My Facebook feed this week has been a pretty sorrowful affair. As difficult as it may be for those who knew him to believe, it has been four years since we lost Augusta musician Phillip Lee. A bold, charismatic and truly gifted talent, Lee had, in the years preceding his premature death, established himself as a real regional favorite. He was a sensitive songwriter with a rocker’s heart — the rare artist that was able to bridge raw honesty with true beauty. He is missed by his family, friends and fans.

Thinking about Lee this week I began to wonder if the grief expressed and the loss felt is different because he was a performer and songwriter. Not better, not worse – just different.

Hear me out.

When we lose someone who is a public creator – be they a musician like Lee or any other artist – we lose more than merely that person. We lose the potential for more. More songs. More performances. More tapping into the joy or pain or whatever emotion stokes their creative fire. We miss what they might have presented us in the future.

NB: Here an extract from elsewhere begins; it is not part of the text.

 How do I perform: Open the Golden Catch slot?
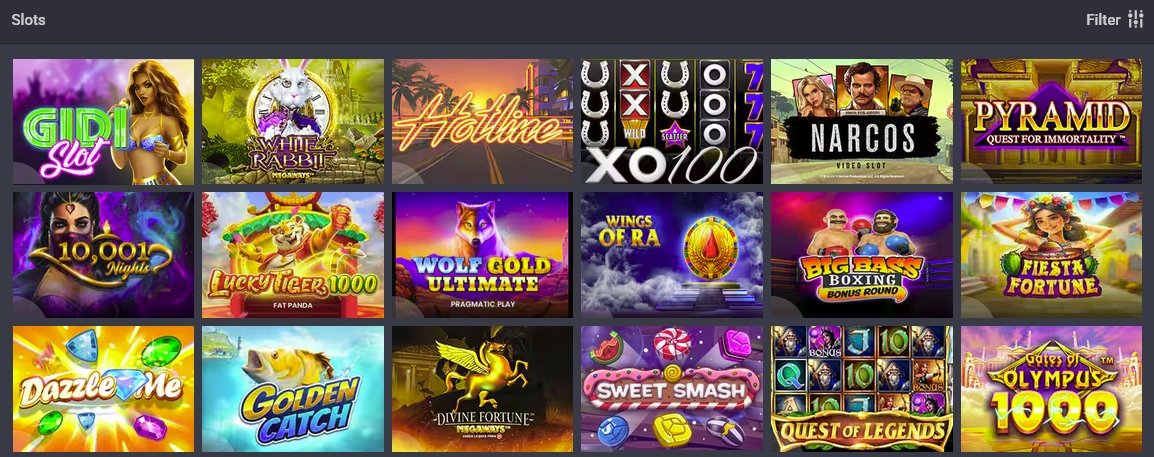click(x=293, y=389)
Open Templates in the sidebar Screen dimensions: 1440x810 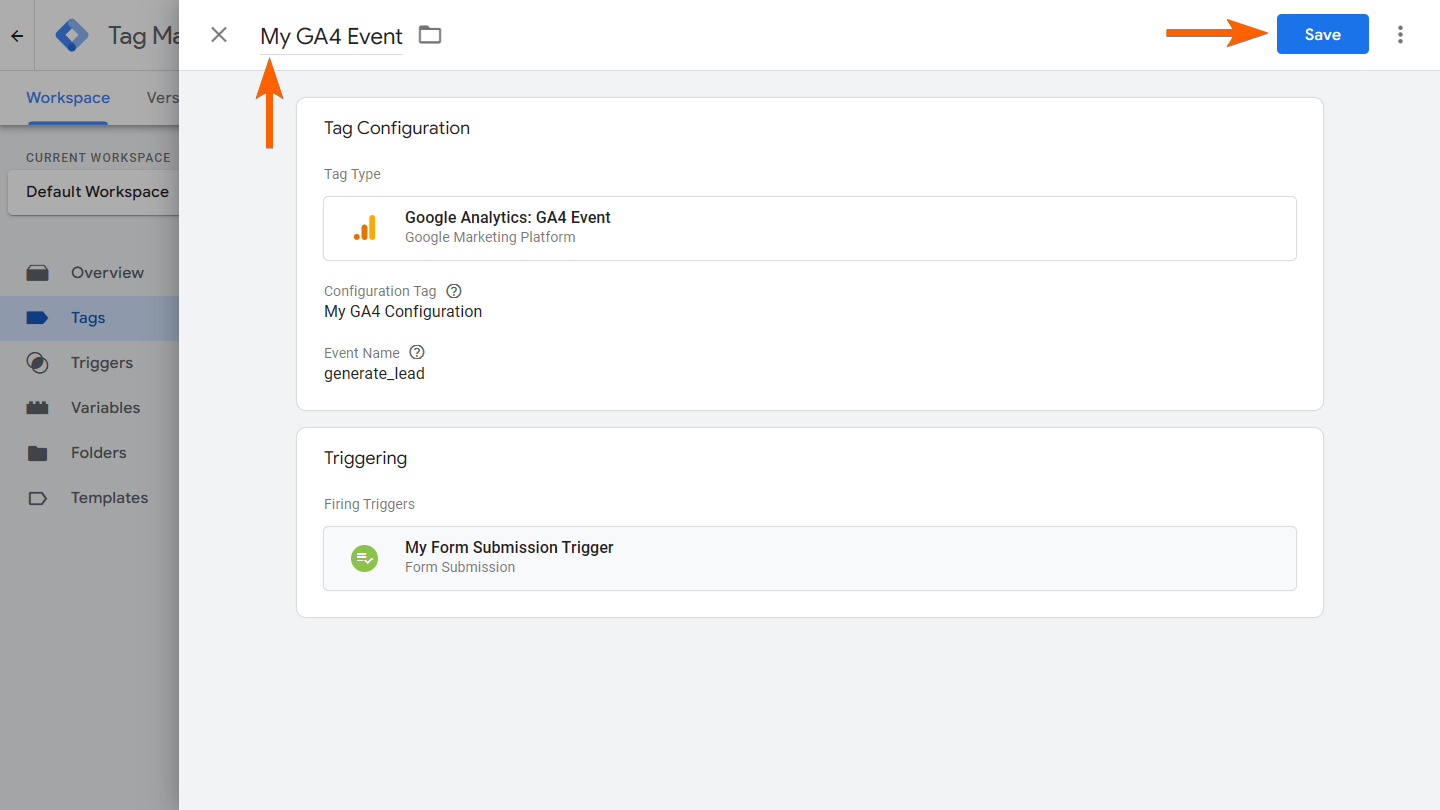pos(109,497)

Like I said, this doesn’t make the grief sharper, just different. It colors it in a slightly different way. Perhaps it is because our memories come with a soundtrack. Maybe it’s because when we lose a musician, we lose someone who chose to give freely of themselves. Maybe its because, when we close our eyes at night, we dream there was just one more encore, a simple song by the musician who, through their art, engaged with us the way only a musician can.

Whatever the case, Phillip Lee is missed and will be for many years to come.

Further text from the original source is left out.